◆ Exercise instructions
Each entry below should be printed exactly, with every image left out.

(Dataset entries)
=====
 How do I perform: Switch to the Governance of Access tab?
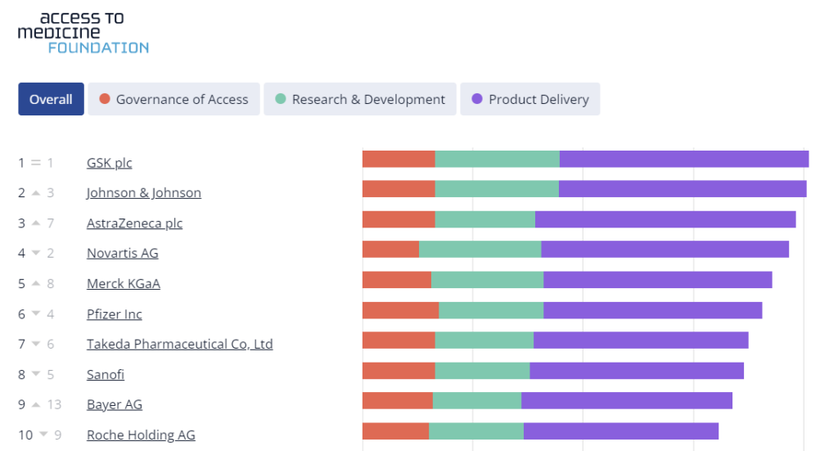click(173, 99)
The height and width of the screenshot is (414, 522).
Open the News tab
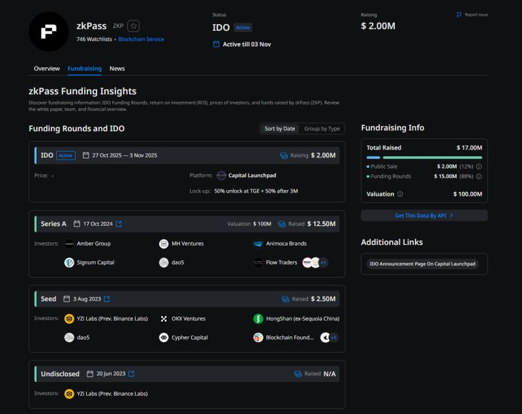[x=117, y=68]
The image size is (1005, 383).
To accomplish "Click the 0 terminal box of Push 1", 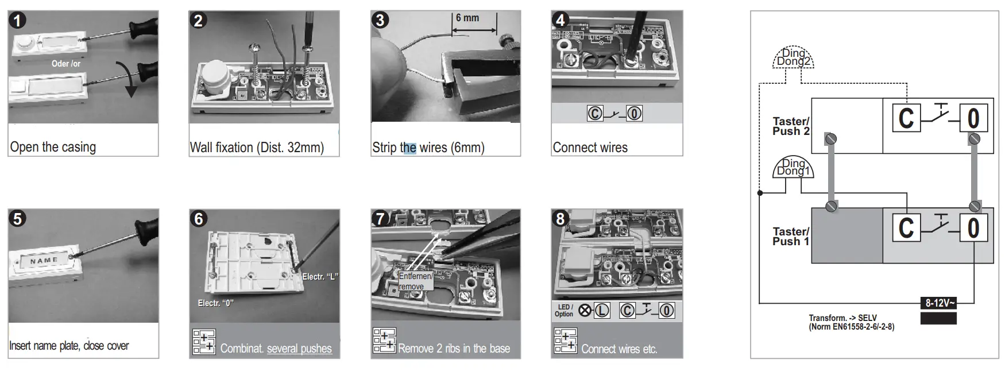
=====
◆ Solution for this task
 How do I perform: Switch to the Governance of Access tab?
click(173, 99)
The height and width of the screenshot is (414, 522).
Open the News tab
[x=117, y=68]
The image size is (1005, 383).
To accomplish "Click the 0 terminal box of Push 1", 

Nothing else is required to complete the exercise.